Provided passage —
....
JMU AFV Lab Blog

These two items from gizmag and AutoblogGreen came to my attention recently.

The first, immediately below, from gizmag, introduces a novel system for an electric bicycle that uses both a hub mounted motor and a separate hub mounted battery on the other wheel.  This struck me as quite an interesting idea.  Having never ridden an electric bicycle of any kind, I can only speak from what I suppose to be the case.  With that caveat, I have always thought that the battery pack on any electric bicycle I have seen heretofore was mounted much too high for stability.  It seemed to me they were all mounted up on the top frame tube or on the down tube coming down from the fork bearing tube.  Of necessity, they had to be high so not to interfere with the riders legs when pedaling.  Having the battery mounted in the hub would seem to me to make for a lower center of gravity and, thus, a more stable bike.  Having the probable weight distribution close to 50/50 would have to make for a better handling bike, too.
....
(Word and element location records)
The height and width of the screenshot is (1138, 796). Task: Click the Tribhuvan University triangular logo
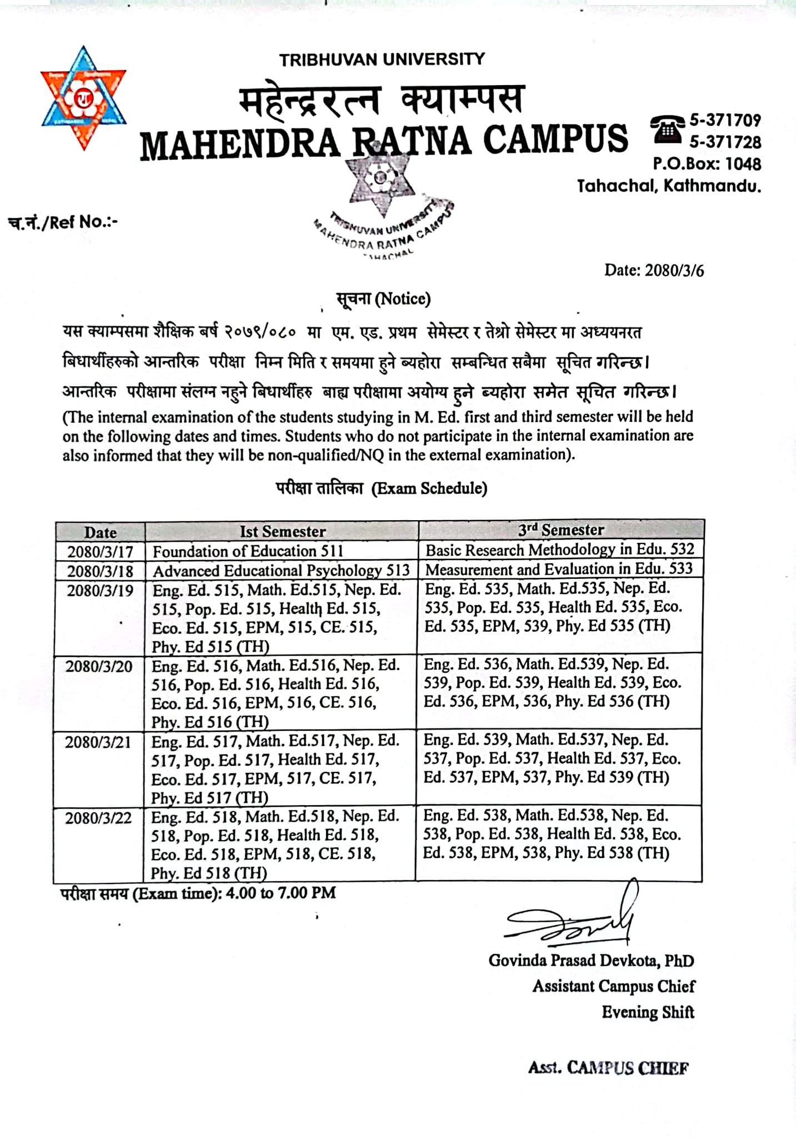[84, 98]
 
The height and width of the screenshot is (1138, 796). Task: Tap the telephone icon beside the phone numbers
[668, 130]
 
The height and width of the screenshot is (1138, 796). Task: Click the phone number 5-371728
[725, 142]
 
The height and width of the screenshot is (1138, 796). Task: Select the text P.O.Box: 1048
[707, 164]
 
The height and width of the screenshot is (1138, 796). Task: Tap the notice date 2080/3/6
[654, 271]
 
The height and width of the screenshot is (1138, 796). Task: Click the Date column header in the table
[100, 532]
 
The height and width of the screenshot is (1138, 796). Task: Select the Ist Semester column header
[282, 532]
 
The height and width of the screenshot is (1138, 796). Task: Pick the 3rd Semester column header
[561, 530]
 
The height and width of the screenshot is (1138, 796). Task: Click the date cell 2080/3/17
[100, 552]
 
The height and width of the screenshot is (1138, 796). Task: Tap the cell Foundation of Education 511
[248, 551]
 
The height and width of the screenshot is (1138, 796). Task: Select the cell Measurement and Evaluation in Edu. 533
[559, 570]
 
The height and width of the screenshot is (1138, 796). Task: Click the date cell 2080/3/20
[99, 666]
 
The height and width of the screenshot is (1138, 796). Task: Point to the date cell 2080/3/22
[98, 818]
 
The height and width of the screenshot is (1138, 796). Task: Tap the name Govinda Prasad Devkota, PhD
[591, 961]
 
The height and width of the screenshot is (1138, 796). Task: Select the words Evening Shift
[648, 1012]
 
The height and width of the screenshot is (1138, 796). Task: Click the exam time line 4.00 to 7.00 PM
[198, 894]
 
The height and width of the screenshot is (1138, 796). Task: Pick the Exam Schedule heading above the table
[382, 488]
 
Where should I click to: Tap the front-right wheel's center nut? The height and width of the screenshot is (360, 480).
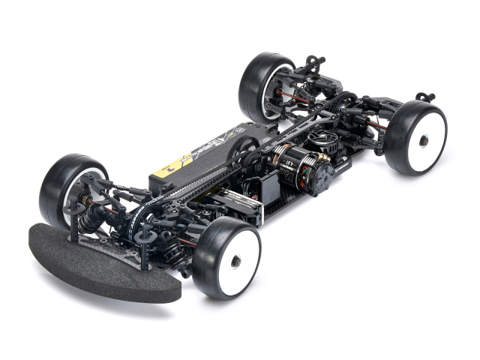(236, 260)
....
Given problem A —
List every bicycle frame tube named in the electric bicycle blog post.
Given problem B —
According to the electric bicycle blog post, what has the writer never done?
Given problem C —
Write the next part of the electric bicycle blog post, starting after its final sentence.
The entries above are separate material and have no connection to the blog post.

Response A —
- Top frame tube
- Down tube
- Fork bearing tube

Response B —
The writer has never ridden an electric bicycle of any kind.

Response C —
Even though it’s dated earlier, the second item, from AutoblogGreen, initially fascinated me, as it combines motor, battery, control system, and charger in one hub.  It also adds a Bluetooth wireless throttle control, too.  Talk about state of the art, this concept has all the bells and whistles.  Then I started really analyzing it and I kind of lost my initial enthusiasm.  I can’t help but think that all that weight biased to one end or the other would negatively affect handling.  I also can’t see how they are going to get a big enough battery in that hub to deliver the performance they claim.  I suppose the bluetooth solves the problem of wiring a control on the handlebar to the wheel, but I can’t help but think it’s overkill.  It appears to me to be a solution in search of a problem.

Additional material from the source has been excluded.